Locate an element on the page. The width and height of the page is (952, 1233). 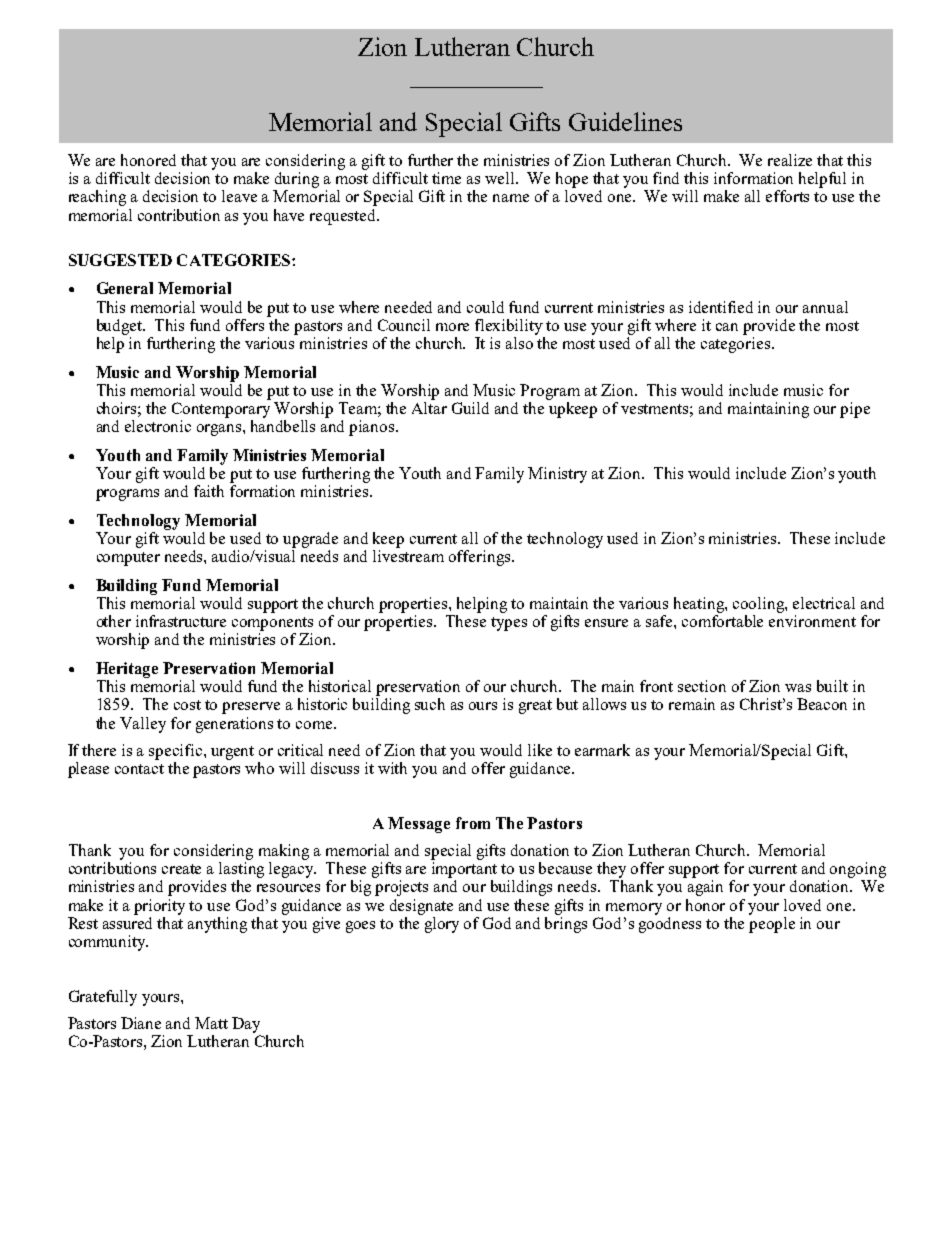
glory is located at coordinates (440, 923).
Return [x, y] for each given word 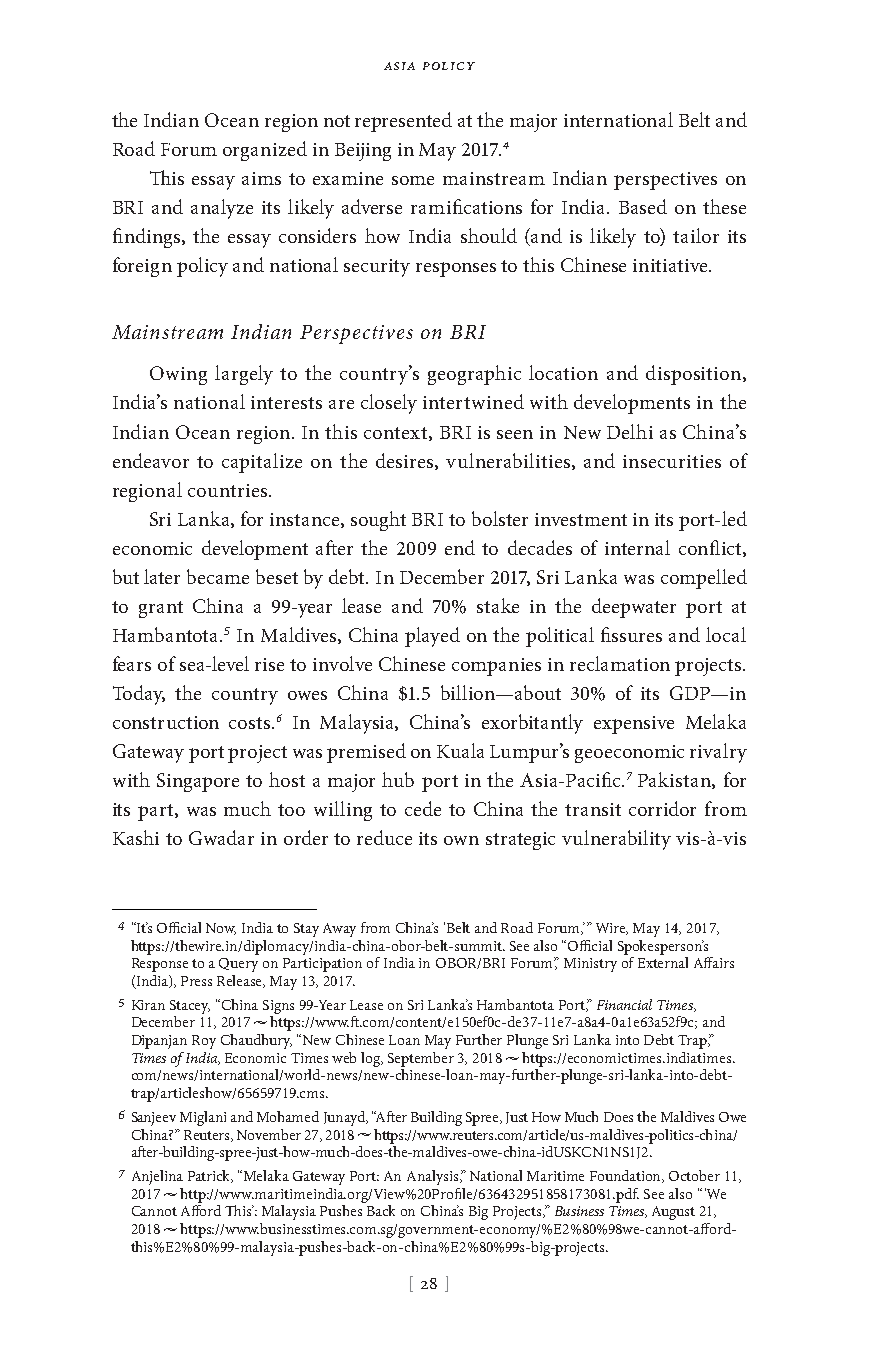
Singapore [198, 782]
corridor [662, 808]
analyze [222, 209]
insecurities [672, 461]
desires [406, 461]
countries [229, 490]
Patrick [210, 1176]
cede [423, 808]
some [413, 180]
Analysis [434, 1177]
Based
···
→ **Set exercise**: Please quote the data above word for word, leaving out the pictures.

→ **Task answer**:
Locate an element on the page. The width and height of the page is (952, 1233). 
glory is located at coordinates (440, 923).
Return [x, y] for each given word 
Singapore [198, 782]
corridor [662, 808]
analyze [222, 209]
insecurities [672, 461]
desires [406, 461]
countries [229, 490]
Patrick [210, 1176]
cede [423, 808]
some [413, 180]
Analysis [434, 1177]
Based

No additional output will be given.